**Work item**:
In the gileum package description, which class does gileum.BaseGileum serve as a light-weight wrapper of?

**Document section**:
==============================
Metadata-Version: 2.1
Name: gileum
Version: 0.2.1
Summary: Loader of configuration files written in Python.
Home-page: https://github.com/jjj999/gileum/
Author: Yunhyeon Jeong
Author-email: jjj999to@gmail.com
License: UNKNOWN
Platform: UNKNOWN
Requires-Python: >=3.8
Description-Content-Type: text/markdown
Requires-Dist: pydantic

# [gileum](https://jjj999.github.io/gileum/)

[![PyPI version](https://badge.fury.io/py/gileum.svg)](http://badge.fury.io/py/gileum)
[![License](https://img.shields.io/github/license/mashape/apistatus.svg)](https://pypi.python.org/pypi/gileum/)

## Installing

- Python: >= 3.8

```
python -m pip install gileum
```

## Basic Usage

*gileum* is a loader of configuration scripts written in Python. On *gileum*, a configuration can be implemented as a subclass of **gileum.BaseGileum**. `gileum.BaseGileum` is a light-weight wrapper of **pydantic.BaseModel**, so you can easily implemented the subclass in almost same way as *pydantic*.
==============================
(Items from a dataset)
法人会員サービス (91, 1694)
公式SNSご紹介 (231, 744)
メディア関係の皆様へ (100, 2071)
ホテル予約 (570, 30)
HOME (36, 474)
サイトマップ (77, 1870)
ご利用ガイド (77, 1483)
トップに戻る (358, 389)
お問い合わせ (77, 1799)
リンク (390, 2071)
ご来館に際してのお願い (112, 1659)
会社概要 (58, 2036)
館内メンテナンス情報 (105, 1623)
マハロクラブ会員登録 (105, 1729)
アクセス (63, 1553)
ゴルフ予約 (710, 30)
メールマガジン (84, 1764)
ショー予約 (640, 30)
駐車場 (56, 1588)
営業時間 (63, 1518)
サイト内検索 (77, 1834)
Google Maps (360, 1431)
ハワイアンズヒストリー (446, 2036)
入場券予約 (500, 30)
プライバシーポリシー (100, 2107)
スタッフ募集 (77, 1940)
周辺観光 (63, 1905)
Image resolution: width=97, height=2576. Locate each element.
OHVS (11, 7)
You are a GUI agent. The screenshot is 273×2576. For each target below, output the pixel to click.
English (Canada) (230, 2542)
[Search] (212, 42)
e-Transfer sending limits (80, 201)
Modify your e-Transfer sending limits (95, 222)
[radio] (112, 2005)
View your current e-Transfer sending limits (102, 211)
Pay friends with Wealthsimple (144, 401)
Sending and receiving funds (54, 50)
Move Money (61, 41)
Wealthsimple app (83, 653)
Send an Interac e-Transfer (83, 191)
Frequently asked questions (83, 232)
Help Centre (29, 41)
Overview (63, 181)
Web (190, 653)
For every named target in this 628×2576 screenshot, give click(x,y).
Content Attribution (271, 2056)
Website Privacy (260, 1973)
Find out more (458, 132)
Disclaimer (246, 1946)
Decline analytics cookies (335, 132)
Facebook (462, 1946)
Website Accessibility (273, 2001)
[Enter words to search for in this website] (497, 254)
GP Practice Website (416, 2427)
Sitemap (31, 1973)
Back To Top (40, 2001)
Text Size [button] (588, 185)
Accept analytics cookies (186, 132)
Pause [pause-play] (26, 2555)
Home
==============================
**Response**:
pydantic.BaseModel